> _AIM OF THE TASK_: Report the lines of the data below that contain the string "terminal".

START MATERIAL SHOWN

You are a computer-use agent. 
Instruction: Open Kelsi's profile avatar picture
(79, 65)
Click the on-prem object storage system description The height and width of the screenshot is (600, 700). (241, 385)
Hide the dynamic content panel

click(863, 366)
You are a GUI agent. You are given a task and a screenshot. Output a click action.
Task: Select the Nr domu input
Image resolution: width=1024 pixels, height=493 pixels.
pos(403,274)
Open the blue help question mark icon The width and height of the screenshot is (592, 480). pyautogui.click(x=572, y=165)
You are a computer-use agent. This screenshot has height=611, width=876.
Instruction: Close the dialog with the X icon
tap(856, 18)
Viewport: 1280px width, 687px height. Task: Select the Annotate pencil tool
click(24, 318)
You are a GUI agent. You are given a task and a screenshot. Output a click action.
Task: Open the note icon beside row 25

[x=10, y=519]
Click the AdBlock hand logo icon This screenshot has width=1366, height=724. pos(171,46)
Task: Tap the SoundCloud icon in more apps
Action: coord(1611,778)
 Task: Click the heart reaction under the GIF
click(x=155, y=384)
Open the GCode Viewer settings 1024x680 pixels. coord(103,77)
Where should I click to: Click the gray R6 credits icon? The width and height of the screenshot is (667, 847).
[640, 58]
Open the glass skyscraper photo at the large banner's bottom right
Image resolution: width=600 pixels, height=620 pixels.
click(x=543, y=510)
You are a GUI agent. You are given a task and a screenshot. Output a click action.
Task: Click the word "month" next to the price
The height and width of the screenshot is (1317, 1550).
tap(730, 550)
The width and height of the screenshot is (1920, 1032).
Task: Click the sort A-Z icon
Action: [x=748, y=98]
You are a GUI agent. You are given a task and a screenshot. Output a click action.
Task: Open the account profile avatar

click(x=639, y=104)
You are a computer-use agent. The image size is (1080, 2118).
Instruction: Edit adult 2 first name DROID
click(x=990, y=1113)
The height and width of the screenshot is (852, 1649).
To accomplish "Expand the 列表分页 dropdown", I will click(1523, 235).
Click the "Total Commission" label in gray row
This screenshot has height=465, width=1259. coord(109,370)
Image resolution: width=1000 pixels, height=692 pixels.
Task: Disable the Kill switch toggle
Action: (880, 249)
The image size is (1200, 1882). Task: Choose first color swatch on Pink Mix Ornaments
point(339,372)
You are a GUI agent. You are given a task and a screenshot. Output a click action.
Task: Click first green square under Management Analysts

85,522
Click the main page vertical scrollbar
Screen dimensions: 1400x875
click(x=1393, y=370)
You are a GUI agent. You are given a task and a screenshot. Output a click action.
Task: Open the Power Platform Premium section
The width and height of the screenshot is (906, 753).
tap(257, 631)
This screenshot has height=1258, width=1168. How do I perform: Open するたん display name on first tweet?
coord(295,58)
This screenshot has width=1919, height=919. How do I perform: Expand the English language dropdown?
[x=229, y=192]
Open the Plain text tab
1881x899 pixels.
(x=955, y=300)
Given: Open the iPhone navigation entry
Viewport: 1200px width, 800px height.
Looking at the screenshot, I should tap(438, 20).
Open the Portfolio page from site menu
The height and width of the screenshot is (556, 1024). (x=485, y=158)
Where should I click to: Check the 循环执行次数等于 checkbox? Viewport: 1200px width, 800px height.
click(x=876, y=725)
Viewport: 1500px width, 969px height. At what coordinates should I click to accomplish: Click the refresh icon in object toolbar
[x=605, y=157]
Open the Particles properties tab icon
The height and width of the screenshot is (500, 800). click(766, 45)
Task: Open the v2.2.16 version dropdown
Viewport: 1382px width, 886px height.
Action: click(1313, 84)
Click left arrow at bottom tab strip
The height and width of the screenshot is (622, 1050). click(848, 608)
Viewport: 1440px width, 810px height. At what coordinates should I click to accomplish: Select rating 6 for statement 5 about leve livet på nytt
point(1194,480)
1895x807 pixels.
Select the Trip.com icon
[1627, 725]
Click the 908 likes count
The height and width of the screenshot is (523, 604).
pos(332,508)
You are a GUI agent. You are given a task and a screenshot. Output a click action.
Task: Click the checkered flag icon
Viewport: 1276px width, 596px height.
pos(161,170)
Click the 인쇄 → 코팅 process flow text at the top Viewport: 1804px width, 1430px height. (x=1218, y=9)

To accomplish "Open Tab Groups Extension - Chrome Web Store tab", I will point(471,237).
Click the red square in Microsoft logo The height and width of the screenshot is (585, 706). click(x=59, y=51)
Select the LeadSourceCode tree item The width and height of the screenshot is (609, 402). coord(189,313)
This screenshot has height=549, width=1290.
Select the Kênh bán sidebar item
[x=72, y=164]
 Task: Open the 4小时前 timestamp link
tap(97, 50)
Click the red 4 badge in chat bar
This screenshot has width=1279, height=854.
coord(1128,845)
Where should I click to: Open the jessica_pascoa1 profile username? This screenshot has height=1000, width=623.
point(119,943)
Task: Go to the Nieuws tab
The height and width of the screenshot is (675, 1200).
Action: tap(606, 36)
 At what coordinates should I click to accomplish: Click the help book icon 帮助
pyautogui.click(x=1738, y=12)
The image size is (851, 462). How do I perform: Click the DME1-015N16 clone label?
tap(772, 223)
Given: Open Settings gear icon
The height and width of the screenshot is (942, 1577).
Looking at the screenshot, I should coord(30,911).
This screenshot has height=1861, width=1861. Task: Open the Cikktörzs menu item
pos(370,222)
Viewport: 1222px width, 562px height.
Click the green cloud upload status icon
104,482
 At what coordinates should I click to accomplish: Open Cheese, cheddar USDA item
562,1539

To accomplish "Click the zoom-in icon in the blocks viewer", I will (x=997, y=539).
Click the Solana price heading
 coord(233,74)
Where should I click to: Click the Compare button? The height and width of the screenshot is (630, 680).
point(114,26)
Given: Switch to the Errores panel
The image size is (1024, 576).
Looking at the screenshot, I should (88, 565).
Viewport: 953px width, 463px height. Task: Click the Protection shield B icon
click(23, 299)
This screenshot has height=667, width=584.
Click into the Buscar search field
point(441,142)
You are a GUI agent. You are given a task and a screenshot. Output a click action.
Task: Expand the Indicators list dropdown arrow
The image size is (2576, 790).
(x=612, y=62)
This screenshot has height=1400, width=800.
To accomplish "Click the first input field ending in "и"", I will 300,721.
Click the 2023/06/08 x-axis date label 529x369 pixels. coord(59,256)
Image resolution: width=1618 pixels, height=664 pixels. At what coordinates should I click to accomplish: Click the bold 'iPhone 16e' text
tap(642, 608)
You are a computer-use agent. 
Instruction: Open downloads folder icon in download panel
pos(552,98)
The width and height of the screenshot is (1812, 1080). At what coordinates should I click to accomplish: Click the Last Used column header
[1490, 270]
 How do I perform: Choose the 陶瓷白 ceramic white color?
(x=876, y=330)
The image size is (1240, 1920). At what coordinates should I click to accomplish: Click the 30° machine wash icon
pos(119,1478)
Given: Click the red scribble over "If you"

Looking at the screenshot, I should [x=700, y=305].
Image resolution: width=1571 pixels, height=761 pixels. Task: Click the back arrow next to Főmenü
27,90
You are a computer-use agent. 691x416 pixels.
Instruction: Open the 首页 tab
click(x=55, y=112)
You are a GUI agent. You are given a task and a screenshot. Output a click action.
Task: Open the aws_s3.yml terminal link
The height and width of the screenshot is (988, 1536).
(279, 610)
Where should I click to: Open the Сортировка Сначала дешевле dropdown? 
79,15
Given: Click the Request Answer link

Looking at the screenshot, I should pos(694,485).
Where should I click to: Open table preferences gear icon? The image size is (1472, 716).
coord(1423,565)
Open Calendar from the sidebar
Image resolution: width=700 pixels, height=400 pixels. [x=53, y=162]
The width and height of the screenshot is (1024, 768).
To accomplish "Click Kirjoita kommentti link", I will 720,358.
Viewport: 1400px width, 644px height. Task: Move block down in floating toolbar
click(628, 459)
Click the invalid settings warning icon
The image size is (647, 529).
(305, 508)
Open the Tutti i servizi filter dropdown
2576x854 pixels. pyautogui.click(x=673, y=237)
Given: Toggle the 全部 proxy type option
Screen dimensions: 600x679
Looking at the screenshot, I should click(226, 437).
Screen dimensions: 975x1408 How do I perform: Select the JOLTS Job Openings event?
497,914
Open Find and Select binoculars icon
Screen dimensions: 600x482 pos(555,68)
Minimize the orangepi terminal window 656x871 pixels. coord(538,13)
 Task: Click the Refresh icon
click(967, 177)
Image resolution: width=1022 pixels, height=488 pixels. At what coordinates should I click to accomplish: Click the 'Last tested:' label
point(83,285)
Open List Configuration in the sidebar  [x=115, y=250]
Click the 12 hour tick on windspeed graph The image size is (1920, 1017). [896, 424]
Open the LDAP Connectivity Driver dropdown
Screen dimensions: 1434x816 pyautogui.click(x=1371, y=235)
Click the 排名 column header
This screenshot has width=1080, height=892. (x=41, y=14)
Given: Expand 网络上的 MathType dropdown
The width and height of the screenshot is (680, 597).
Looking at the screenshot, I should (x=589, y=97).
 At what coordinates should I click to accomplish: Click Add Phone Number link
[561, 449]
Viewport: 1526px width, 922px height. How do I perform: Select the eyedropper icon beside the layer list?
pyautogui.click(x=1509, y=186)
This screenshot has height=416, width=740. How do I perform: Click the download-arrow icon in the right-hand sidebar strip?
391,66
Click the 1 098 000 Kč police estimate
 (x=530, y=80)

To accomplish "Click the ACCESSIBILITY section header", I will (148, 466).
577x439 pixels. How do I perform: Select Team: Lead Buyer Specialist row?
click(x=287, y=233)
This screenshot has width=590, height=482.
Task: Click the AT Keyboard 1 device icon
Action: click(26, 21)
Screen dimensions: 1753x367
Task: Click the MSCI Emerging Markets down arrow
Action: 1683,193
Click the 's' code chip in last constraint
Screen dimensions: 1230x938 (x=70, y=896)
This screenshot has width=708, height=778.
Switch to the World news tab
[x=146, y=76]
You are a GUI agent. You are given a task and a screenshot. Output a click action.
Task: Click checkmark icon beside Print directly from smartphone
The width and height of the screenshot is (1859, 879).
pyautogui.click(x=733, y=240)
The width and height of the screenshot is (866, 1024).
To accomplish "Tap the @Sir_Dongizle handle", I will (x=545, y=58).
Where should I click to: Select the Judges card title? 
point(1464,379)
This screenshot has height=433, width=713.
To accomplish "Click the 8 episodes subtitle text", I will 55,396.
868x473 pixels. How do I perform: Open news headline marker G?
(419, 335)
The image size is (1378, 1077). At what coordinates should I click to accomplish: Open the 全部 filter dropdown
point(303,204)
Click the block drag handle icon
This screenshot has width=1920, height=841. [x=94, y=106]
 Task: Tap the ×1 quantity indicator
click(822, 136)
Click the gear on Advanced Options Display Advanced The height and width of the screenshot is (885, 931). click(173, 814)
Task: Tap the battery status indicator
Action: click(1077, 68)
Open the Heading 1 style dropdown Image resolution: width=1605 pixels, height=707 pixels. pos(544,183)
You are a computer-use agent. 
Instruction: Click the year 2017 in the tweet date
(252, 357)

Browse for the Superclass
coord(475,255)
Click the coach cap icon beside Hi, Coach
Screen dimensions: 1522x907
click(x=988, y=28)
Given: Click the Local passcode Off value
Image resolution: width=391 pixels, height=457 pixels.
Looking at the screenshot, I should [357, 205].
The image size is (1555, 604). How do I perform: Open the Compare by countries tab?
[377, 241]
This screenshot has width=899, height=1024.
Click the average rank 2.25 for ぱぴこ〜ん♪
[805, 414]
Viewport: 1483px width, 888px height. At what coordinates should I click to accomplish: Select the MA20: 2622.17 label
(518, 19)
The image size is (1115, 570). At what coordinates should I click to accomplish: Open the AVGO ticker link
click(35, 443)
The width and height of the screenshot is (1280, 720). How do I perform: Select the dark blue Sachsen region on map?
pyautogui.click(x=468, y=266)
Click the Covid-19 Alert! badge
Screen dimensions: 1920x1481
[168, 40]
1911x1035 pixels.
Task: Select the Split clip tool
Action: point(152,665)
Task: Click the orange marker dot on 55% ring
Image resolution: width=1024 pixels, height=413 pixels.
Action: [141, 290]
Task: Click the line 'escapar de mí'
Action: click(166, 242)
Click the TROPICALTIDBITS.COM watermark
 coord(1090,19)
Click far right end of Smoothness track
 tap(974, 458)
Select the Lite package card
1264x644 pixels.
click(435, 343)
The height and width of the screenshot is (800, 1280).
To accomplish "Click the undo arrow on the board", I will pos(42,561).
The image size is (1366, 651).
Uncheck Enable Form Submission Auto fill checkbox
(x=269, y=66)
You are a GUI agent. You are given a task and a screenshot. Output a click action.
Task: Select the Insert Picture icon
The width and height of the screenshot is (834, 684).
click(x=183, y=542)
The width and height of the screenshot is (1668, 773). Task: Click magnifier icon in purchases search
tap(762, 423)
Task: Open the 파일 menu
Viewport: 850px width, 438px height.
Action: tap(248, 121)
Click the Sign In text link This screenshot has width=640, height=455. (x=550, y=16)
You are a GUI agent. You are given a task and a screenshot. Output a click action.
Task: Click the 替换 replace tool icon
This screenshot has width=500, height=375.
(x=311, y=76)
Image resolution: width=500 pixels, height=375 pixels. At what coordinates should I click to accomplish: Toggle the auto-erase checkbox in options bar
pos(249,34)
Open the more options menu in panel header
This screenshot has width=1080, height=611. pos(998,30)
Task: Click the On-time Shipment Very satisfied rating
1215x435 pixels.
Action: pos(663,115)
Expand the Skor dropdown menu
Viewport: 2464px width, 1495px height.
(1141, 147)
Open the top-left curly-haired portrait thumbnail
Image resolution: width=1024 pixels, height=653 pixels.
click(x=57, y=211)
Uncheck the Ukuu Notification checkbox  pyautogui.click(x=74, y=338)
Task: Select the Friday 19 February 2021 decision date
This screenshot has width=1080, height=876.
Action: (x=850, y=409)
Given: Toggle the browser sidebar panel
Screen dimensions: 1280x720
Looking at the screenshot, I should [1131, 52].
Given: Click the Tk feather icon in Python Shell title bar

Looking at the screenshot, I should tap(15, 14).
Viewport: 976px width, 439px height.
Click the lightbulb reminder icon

END MATERIAL SHOWN

> _SOLUTION TO THIS EXERCISE_:
Task: Open the aws_s3.yml terminal link
Minimize the orangepi terminal window 656x871 pixels. coord(538,13)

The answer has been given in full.